You Should Know These Words!

Dutch is an interesting language. It sounds a bit like a mix of English and German, with a lot of signature guttural sounds. On exchange this semester I’ve been keeping a list of my favourite Dutch words I’ve learned so far, and I thought I’d share a few:

1. Lekker

This commonly translates to English directly as “yummy,” but can actually be widely used as an adjective to describe a variety of things. Other translates for the word include “nice,” “pleasant,” “enjoyable,” “love/lovely,” and so on.

The Dutch will use lekker to describe food, experiences, people, pretty much anything! They often also combine it with other words to have a specific meaning. For example: “slaaplekker,” which means literally “sleep well,” and is usually used instead of goodnight.

2. Smakelijk

A synonym for lekker, smakelijk is directly translated as “tasty”. I see this, along with lekker, on food packaging all over the grocery store.

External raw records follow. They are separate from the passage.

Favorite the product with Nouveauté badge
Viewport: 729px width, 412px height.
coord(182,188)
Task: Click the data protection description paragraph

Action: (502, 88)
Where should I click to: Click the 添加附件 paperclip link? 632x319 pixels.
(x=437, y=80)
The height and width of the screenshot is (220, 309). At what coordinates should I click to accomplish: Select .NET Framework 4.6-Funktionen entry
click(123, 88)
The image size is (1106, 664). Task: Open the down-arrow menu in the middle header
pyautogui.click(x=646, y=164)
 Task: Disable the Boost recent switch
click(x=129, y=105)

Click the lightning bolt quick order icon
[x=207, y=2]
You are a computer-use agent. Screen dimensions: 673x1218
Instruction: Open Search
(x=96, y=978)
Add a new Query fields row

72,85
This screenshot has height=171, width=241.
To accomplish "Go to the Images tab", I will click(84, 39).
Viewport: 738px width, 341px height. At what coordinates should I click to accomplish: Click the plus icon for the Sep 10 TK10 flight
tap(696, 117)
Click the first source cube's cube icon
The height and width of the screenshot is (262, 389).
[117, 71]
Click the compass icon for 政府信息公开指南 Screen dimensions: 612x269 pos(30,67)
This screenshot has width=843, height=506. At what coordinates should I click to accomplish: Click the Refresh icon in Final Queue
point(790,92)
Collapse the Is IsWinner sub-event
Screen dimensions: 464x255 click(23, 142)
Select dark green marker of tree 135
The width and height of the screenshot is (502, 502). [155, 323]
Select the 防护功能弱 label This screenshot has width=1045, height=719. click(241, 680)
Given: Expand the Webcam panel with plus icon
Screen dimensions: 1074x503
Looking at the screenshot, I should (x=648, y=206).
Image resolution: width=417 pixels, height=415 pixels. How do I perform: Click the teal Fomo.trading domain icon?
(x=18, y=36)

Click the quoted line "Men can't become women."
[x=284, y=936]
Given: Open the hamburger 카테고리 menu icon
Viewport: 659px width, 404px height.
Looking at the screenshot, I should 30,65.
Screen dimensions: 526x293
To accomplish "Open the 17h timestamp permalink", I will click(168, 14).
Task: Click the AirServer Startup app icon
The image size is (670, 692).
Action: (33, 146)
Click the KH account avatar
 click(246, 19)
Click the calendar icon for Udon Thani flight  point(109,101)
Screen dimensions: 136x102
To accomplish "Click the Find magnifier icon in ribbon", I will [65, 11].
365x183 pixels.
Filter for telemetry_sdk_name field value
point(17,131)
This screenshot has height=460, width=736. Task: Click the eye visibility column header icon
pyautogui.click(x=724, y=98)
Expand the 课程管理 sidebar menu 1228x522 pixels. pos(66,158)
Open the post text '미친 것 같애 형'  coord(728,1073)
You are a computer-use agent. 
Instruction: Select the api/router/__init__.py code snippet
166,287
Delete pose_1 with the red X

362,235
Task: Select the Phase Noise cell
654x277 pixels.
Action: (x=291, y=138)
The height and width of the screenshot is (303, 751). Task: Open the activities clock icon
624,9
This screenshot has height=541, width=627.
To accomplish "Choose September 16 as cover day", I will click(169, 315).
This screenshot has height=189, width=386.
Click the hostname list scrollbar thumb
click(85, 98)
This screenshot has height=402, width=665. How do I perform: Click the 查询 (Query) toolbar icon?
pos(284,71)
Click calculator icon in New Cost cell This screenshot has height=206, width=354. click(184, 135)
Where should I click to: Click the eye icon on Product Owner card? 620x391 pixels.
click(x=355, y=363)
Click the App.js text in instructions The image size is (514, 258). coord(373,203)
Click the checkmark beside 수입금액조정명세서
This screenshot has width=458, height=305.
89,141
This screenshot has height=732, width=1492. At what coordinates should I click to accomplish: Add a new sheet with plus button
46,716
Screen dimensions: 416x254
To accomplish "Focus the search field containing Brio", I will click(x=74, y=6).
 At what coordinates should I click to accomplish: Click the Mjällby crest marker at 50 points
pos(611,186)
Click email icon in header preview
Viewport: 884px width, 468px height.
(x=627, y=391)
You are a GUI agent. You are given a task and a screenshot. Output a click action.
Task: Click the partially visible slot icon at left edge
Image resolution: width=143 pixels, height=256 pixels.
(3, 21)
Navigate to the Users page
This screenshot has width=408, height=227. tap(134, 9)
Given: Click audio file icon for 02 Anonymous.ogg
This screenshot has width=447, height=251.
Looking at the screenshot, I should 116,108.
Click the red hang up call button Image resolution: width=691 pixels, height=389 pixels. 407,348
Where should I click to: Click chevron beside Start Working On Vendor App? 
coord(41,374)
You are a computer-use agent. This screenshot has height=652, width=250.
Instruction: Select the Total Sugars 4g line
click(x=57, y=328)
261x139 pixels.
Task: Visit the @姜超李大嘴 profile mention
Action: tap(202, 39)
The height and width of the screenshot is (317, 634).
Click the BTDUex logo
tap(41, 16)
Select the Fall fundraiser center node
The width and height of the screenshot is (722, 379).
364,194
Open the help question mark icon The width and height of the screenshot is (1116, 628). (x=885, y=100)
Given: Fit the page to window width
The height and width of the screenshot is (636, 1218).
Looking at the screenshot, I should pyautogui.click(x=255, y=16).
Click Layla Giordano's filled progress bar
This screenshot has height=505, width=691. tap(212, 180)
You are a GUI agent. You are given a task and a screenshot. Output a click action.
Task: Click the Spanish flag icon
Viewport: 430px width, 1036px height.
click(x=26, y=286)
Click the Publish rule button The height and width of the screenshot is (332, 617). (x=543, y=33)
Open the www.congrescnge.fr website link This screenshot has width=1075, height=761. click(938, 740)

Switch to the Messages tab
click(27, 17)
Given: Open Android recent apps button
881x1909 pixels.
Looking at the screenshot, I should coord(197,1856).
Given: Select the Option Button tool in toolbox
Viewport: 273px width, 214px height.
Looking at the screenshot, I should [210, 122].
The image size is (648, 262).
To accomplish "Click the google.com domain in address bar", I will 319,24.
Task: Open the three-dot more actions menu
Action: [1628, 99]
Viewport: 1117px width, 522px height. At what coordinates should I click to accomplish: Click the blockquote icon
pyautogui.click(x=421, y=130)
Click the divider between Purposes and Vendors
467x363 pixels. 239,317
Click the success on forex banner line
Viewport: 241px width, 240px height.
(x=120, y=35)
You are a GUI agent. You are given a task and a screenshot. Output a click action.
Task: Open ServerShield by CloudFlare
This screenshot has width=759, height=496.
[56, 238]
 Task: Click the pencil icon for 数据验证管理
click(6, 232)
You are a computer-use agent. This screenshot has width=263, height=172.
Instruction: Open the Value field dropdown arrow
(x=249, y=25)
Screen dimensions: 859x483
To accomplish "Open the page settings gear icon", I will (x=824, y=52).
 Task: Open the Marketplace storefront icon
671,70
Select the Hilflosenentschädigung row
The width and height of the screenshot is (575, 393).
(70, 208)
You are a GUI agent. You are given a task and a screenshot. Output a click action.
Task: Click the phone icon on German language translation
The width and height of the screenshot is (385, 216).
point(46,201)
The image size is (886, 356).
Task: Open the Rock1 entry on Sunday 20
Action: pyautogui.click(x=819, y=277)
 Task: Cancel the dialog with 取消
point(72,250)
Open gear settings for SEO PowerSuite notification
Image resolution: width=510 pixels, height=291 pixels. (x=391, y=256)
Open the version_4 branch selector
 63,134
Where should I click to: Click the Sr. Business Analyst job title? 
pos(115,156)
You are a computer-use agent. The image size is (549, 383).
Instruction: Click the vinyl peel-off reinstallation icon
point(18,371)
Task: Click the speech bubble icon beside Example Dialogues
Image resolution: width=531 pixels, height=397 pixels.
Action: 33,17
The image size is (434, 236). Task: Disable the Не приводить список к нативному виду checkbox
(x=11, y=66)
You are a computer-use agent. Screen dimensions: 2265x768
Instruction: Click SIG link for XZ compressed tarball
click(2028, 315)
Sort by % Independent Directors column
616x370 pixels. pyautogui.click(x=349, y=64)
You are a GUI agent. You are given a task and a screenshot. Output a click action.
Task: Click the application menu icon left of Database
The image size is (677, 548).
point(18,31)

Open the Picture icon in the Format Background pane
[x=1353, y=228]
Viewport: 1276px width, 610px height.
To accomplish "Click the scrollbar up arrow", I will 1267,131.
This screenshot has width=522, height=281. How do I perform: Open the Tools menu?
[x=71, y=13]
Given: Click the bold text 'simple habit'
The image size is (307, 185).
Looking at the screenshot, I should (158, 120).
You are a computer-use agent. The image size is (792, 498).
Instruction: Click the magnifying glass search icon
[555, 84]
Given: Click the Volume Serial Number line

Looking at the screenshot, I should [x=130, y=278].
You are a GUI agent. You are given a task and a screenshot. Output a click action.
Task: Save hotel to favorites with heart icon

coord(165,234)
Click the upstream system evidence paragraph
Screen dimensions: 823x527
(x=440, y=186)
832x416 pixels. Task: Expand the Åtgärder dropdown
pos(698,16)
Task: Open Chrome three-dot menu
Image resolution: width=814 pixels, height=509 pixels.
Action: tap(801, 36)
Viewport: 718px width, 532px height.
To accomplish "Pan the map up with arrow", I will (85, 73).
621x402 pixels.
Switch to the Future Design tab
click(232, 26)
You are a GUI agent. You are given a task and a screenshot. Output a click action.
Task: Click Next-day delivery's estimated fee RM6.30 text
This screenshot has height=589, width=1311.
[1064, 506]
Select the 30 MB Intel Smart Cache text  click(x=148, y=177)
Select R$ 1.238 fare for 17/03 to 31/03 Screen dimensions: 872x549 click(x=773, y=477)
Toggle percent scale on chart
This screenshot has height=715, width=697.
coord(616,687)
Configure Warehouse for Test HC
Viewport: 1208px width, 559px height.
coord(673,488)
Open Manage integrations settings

Having a coffee and Spekpannenkoek along one of the canals in Utrecht, Netherlands. Pannenkoek are Dutch pancakes, similar in thickness to crepes, served with stroop (Dutch syrup). Pannenkoek can be sweet or savoury- pictured is a savoury bacon (spek) Pannenkoek. You could describe this as lekker or smakelijk!

3. Biertje

This can translate to “beer,” or also “little beer.” When you order a biertje in a Dutch bar or restaurant, you are usually ordering a cute little 200mL “fluitje” (little whistle) glass of the house beer.

4. Borrel

Translated to English this means “drink,” but it really means much more than that. A Dutch Borrel is a relatively informal social gathering, often after a workday, with drinks and usually some snacks as well: most often Dutch classics like bitterballen (fried balls of potato and meat), frikandel (a type of sausage), and kaasstengels (fried cheese sticks). The Dutch really seem to love their fried food, and Borrel is no exception!

5. Pindakaas

Literally “peanut cheese,” but really means peanut butter. I learned this word right away in the grocery store and it’s stuck with me since.

6. Handschoenen

Like the Germans, the Dutch are quite literal with their words. Handschoenen means gloves, but directly translated is “hand shoes,” which I think is pretty hilarious.

7. Doei doei!

This is the equivalent of “bye bye!” but I think it’s so much more fun to say.